As for the Americans… they'd been down this road before.
"Nothing from the USFJ has been spent dictating our responses." Emerson had said to his Colonel.
"There's not one we can make up in time, just tell the truth, you've been trained on this."
"Suppose."
"Bannon's telling the rest of Hitman the same. You'll be briefed on exfiltration by Mitch and Komakoda later. It's gonna give you some time to clear your heads before you head back in, the JSDF and the Marines will start some territory consolidation over there in the meanwhile."
Andrade had looked wearily at Lelei who, though perhaps not entirely initiated with Bannon, had seemed happy to see her okay, albeit with an awkward question of seeing what was left under the eye patch.
"The nomad will have to answer for using that chemical weapons, but… Don't know if we can do anything about that."
Itami pursed his lips as the entire group started shifting back to the bus, two black cars now leading and trailing the idle bus. "She's a very smart girl."
"Which is why I've ordered the Marines to limit her access to the library if she ever finds out we got one over there."
"Why, Colonel?" Emerson asked. The Marines, with the rest of their supplies meant for self- sustenance, had ferried over a library, both physical and digital. Within its documents had laid one thing only a handful of people underneath Overlord's watch had known about: The handling and processing of uranium ores for various uses.
The Japanese, as per its constitution, denied the use of nuclear power in any offensive or defensive capacity.
America, on the other hand, had still hid its nukes in Okinawa, to no one's suspicion.
"Knowledge is the only way this Empire has a chance to beat us, and Lelei, as sweet as she is, is a liability."
"She's a pacifist, colonel." Itami said, almost through his teeth.
"Be that as it may, all of them are dangerous."
"I know, this is rude, Kay, but, let me ask you a question." Itami had been getting into a progressively and progressively worse mood. To think he used to be such a simple man…
"What, Youji?" I asked, Bannon and Masterson on the seats on the opposite of the aisle, also leaning in for a listen.
"What do you think would've happened if only the JSDF went in?"
I slumped back into my seat, the cushions a nice change as Tokyo went by our windows, the otherworlders engrossed in how many people were on the other side and how this seemed normal to us. To their favor, it was the holiday season, but still…
I looked for an answer so desperately in history, but I found nothing.
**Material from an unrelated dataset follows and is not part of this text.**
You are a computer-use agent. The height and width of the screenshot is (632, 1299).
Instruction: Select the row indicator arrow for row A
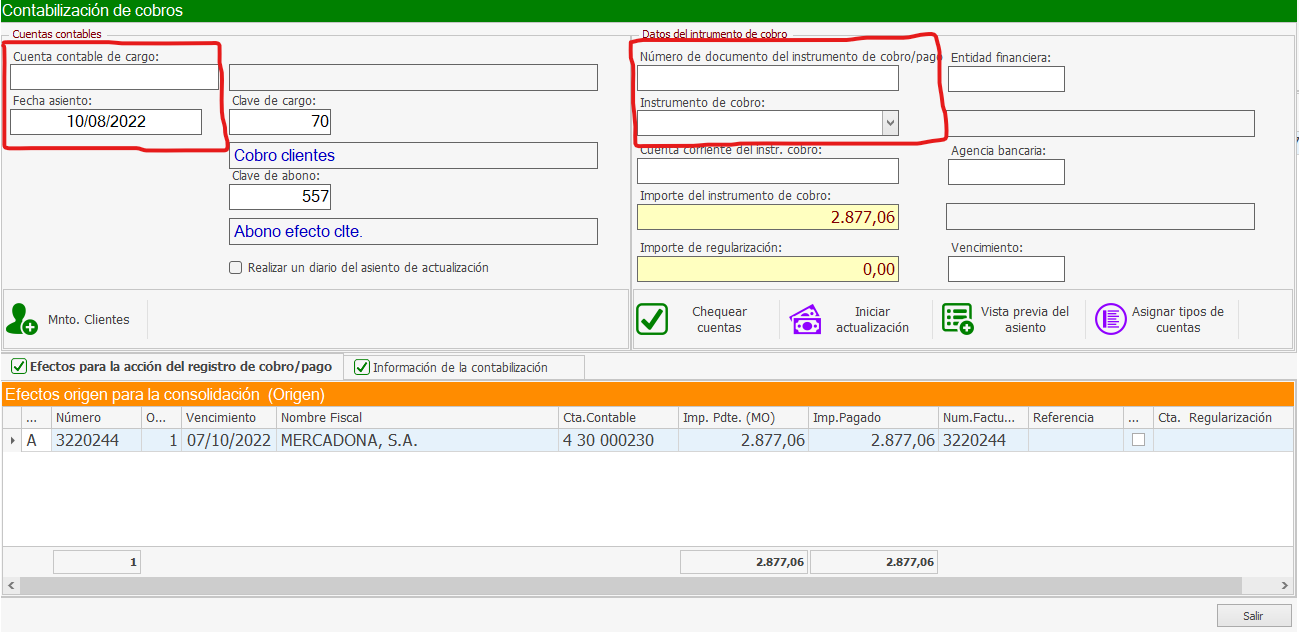point(12,440)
"If only the JSDF fought there…"
Maybe Italica wouldn't have had 20,000 raid it and be occupied by its saviors. Maybe that Fire Dragon would've killed them all. Maybe the JSDF would already be sustaining casualties.
Maybe…
In another world, in another universe…. Guess it really didn't matter what I thought as we pulled up to this noodle shop.
In another world, First Lieutenant Itami Youji would've been the main man on the other side of the Gate, the lone Hero of Ginza.
In another world, Tracey wouldn't have lost his family, as we wouldn't have been there at the beginning of it all.
But there were a thousand paths history could've taken, and this was the one we had.
"It's strange, coming back from that place, to here." Bannon had quietly said, even with her destroyed voice. "This place doesn't feel like a home I deserve anymore."